Agora, o mais provável é que esses processos sejam encaminhados à Justiça comum — com exceção dos casos em que há envolvimento de pessoas que continuam a ter foro privilegiado.

Nesses casos, os processos podem continuar a ser julgados nas instâncias superiores ou podem ser desmembrados — com os réus com foro privilegiado sendo julgados por instâncias superiores, e os outros réus respondendo a um processo separado que é encaminhado para a Justiça comum.

Sem o foro privilegiado de Bolsonaro, a Polícia Federal pode continuar as investigações sem autorização do Supremo, as apurações que estão sendo feitas pela PGR passam para a competência de instâncias inferiores do Ministério Público, e os processos no Tribunal Superior Eleitoral (TSE) passam para o Tribunal Regional Eleitoral (TRE) da região onde houve a suspeita.

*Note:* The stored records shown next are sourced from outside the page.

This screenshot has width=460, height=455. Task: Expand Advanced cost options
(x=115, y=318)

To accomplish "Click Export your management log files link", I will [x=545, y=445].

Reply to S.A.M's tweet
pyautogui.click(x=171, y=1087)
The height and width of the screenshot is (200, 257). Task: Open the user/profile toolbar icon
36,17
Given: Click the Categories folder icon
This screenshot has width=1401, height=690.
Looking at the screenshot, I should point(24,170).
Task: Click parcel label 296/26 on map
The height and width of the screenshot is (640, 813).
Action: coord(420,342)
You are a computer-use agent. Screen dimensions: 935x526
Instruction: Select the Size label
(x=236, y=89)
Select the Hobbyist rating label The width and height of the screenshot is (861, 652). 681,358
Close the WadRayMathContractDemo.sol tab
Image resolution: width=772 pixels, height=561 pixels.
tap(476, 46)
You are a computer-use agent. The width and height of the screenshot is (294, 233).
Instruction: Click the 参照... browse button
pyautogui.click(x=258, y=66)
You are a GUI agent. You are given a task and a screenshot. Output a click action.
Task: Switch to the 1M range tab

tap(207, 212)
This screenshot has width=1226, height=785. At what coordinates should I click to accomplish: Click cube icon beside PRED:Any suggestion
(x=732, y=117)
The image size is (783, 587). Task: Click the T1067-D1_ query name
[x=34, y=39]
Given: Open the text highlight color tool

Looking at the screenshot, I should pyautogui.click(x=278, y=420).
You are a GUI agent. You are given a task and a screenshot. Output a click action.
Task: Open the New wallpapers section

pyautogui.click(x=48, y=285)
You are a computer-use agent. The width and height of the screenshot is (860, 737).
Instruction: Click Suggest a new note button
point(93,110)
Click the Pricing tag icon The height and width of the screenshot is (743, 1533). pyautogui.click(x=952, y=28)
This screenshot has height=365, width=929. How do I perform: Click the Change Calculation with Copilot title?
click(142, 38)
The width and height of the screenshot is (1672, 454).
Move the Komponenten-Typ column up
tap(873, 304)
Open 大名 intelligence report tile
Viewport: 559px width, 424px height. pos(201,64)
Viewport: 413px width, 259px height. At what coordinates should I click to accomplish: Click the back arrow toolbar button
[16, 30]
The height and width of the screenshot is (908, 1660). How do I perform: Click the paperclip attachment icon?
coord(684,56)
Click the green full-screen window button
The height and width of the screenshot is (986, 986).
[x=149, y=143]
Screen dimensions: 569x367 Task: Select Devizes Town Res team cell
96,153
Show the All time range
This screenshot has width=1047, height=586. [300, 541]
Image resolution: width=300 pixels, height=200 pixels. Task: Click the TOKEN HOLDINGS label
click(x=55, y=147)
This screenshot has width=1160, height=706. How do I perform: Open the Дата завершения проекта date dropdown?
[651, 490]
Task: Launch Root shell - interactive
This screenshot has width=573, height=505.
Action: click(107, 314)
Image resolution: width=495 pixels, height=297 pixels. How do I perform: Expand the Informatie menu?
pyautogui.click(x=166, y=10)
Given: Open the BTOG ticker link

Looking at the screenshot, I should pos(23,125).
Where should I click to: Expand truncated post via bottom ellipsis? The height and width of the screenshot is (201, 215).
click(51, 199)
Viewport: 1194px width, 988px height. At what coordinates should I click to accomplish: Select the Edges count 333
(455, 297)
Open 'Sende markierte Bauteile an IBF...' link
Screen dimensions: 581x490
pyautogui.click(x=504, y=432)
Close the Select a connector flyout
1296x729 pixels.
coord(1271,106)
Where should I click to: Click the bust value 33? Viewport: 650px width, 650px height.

Bolsonaro também perdeu o direito de ser defendido pela Advocacia-Geral da União (AGU) e vai precisar contratar um advogado particular.

Os quatro inquéritos são:

- Sobre a divulgação de notícias falsas sobre a vacina contra covid-19 (INQ 4888);

- Sobre o vazamento de dados sigilosos de ataque ao TSE (INQ 4878);

- Inquérito das fake news, sobre ataques e notícias falsas contra ministros do STF (INQ 4781);

- Sobre interferência na Polícia Federal (INQ 4831).

Notícias falsas sobre a vacina contra covid-19

A divulgação de notícias falsas sobre a vacina contra covid-19 é um dos crimes que a CPI da Covid acusa Bolsonaro de ter cometido.

O pedido de abertura do inquérito foi feito após o presidente ler uma notícia falsa em uma transmissão ao vivo nas redes sociais feita por ele em 21 de outubro de 2021.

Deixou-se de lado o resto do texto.